文摘Using the monthly mean NCEP dataset, the analysis of the upward and downward propagation of planetary waves was conducted by means of the three-dimensional Eliassen-Palm (EP) fluxes in the stratosphere. It is shown that the upward/downward EP fluxes are observed in different regions of the atmosphere: their well- known upward propagation takes place over North Eurasia, while the downward one revealed over North Atlantic and Canada in a region of the so-called stratospheric “wave hole”. Generation of the downward wave signal may be associated with a reflection of planetary waves in the upper stratosphere.

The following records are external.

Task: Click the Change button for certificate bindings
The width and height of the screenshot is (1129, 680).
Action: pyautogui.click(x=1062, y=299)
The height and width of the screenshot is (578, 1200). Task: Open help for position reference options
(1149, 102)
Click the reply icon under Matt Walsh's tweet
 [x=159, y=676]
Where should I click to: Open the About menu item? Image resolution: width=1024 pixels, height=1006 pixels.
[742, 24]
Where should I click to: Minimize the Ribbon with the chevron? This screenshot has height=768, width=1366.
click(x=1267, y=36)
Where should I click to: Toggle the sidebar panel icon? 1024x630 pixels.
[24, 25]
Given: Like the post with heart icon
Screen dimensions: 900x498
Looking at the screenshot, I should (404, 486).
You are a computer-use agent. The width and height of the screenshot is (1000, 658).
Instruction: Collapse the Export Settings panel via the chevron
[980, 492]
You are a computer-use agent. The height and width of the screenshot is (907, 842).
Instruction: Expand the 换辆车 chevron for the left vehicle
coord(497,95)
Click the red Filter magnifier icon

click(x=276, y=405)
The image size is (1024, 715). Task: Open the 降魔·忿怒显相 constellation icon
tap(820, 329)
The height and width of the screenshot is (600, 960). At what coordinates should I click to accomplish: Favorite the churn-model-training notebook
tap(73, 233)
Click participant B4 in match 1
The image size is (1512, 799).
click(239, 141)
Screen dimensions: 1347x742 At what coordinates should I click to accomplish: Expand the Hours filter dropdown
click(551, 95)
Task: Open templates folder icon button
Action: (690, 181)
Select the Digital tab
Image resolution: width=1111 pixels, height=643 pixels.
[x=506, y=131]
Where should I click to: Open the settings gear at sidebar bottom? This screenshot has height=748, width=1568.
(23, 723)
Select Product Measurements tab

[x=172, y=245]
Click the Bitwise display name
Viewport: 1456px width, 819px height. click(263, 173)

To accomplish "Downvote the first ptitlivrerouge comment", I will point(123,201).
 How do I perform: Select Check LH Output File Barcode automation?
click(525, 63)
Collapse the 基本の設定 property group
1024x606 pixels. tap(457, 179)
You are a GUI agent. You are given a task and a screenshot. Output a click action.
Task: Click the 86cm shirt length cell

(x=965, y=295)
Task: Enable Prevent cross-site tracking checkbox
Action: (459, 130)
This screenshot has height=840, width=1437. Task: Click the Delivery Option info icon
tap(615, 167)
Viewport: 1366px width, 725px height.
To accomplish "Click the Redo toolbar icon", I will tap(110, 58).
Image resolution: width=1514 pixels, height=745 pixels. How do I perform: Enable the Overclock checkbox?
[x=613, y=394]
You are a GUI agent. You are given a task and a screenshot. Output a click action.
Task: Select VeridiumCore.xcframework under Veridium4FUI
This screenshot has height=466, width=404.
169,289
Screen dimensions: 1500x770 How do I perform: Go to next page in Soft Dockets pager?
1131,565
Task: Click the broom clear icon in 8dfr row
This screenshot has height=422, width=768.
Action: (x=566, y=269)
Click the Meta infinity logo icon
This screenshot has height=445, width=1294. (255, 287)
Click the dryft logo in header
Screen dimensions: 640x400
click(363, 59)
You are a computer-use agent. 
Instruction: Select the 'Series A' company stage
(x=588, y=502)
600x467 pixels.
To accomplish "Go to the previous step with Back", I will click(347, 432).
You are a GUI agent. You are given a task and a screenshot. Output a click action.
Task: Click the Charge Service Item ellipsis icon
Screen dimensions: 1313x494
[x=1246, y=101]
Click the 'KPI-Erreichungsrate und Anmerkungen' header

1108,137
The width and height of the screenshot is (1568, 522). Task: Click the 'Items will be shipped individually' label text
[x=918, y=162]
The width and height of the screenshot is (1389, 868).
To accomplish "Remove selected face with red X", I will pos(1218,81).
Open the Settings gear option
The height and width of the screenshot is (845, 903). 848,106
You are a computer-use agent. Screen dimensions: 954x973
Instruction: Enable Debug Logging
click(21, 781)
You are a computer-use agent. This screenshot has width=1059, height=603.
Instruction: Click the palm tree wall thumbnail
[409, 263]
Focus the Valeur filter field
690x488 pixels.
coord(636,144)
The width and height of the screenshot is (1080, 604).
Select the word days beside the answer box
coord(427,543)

It is shown that the downward EP flux responsible for the sink of eddy energy from the stratosphere to the troposphere is important in late winter (January-February) for an understanding of the stra- tosphere-troposphere coupling on the interannual and decadal timescales, in particular the 11-year solar cycle influence on the stratosphere. Results presented can explain the unusual behavior of a few winters in the Arctic stratosphere, which are outlier from the known Labitzke, van Loon’s correlations of stratospheric parameters with the 11-year solar cycle under separation in the west/east phases of the equatorial quasi-biennial oscillation.